*Material supplied*
— Start —

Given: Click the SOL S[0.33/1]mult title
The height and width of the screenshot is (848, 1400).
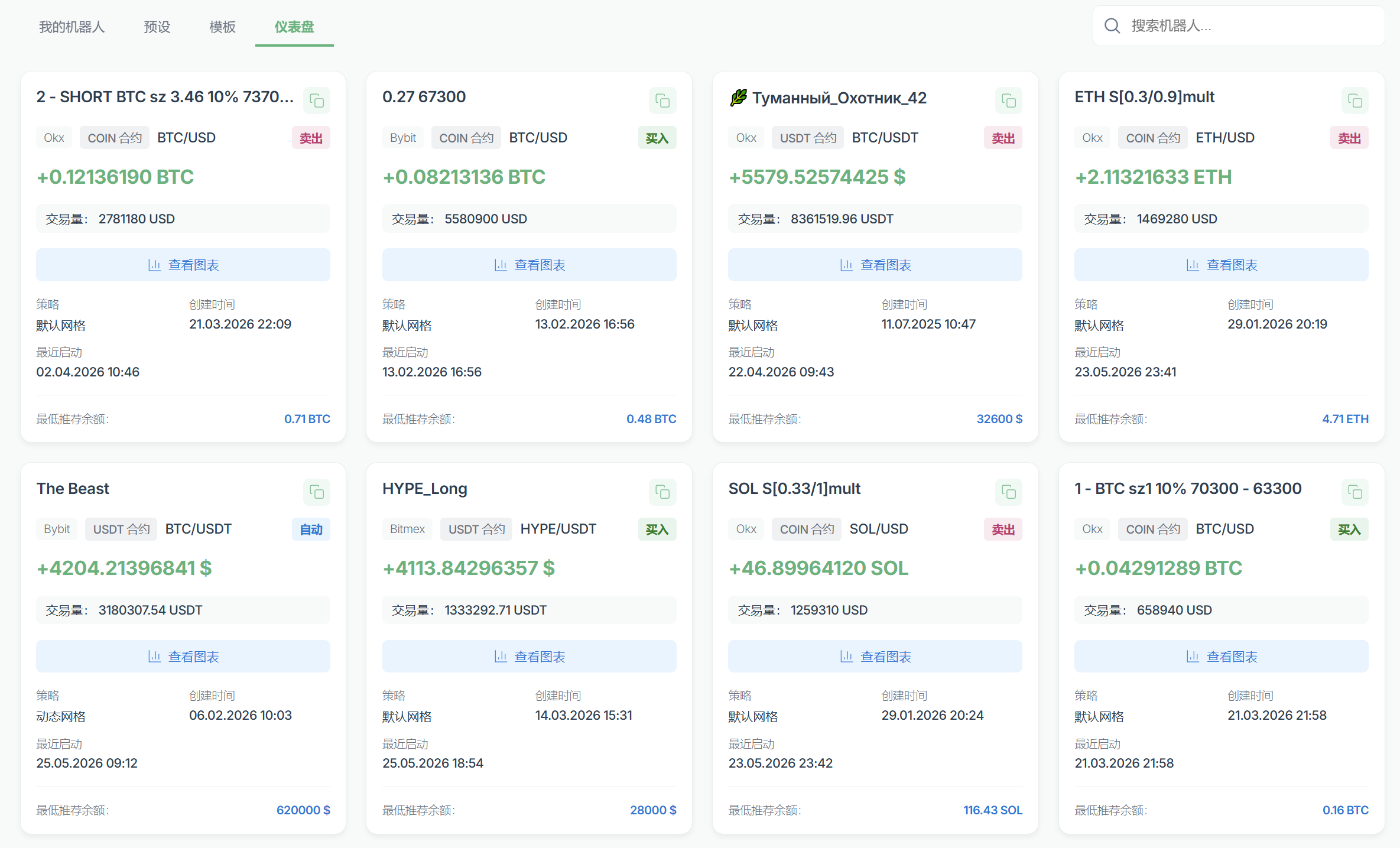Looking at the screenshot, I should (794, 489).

— End —
— Start —

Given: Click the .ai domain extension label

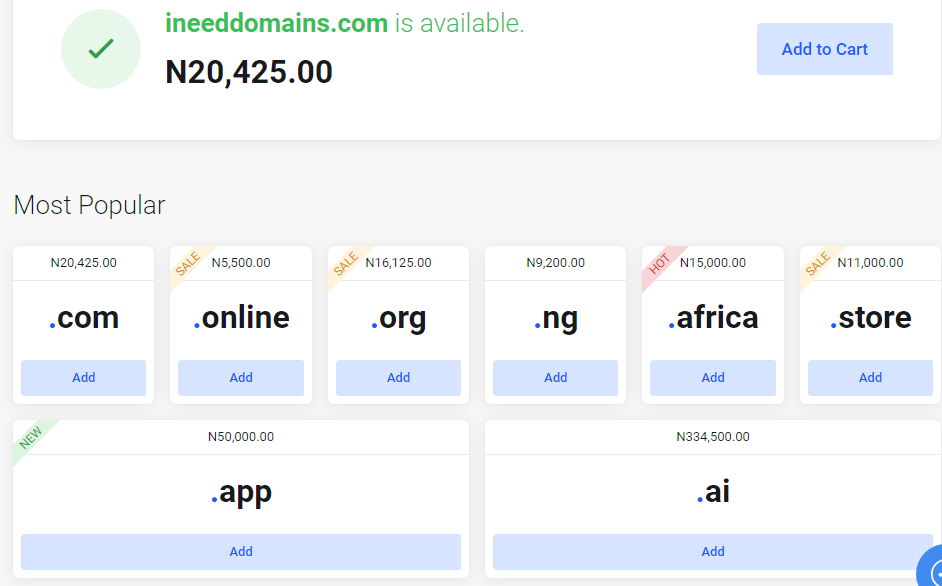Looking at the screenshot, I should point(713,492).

— End —
— Start —

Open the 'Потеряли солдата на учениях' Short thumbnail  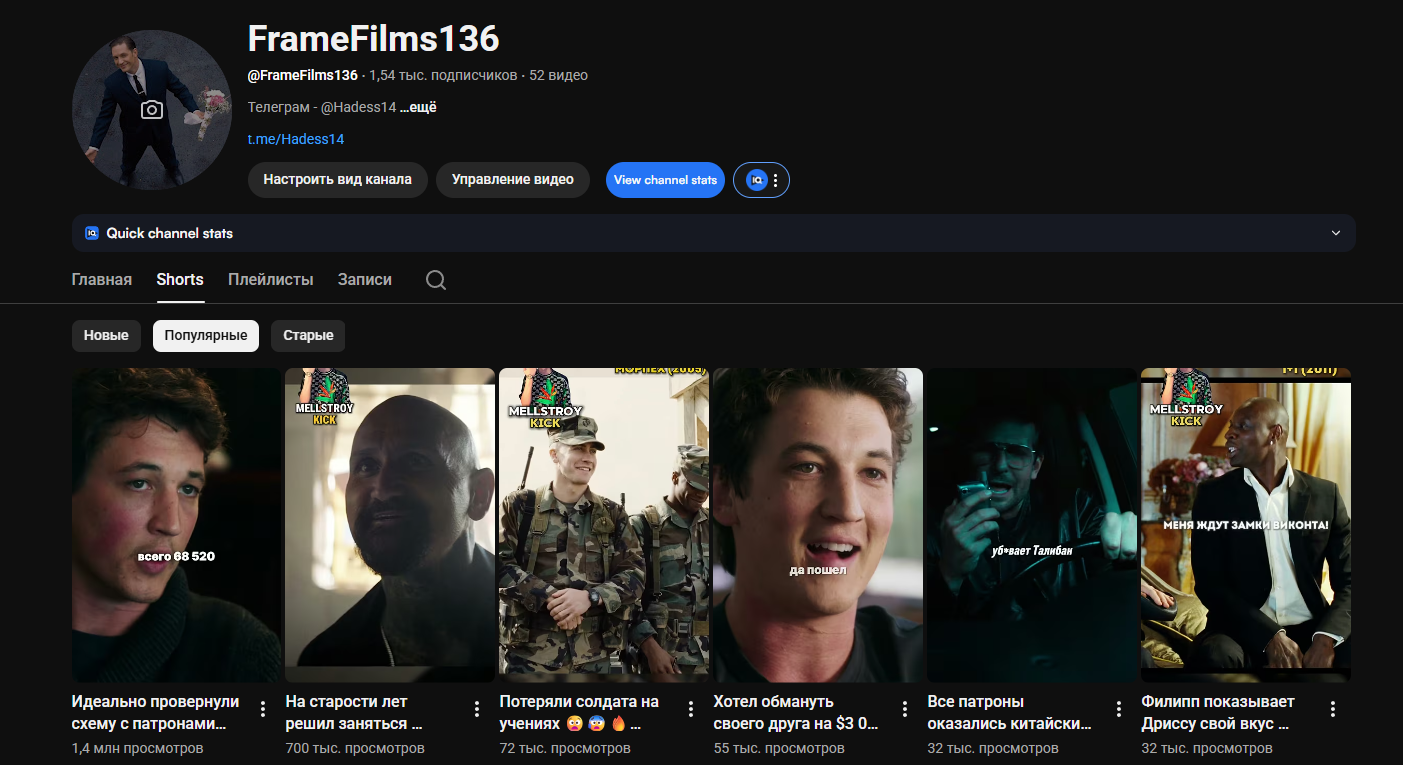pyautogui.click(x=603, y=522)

— End —

*Work to complete*
Swap "title" for "heading" in the records from the line with "Given: Click the SOL S[0.33/1]mult title" through the line with "Looking at the screenshot, I should (794, 489).", changing nothing else, and write out only those lines. Leave the pictures out.

*Reply to the task*
Given: Click the SOL S[0.33/1]mult heading
The height and width of the screenshot is (848, 1400).
Looking at the screenshot, I should (794, 489).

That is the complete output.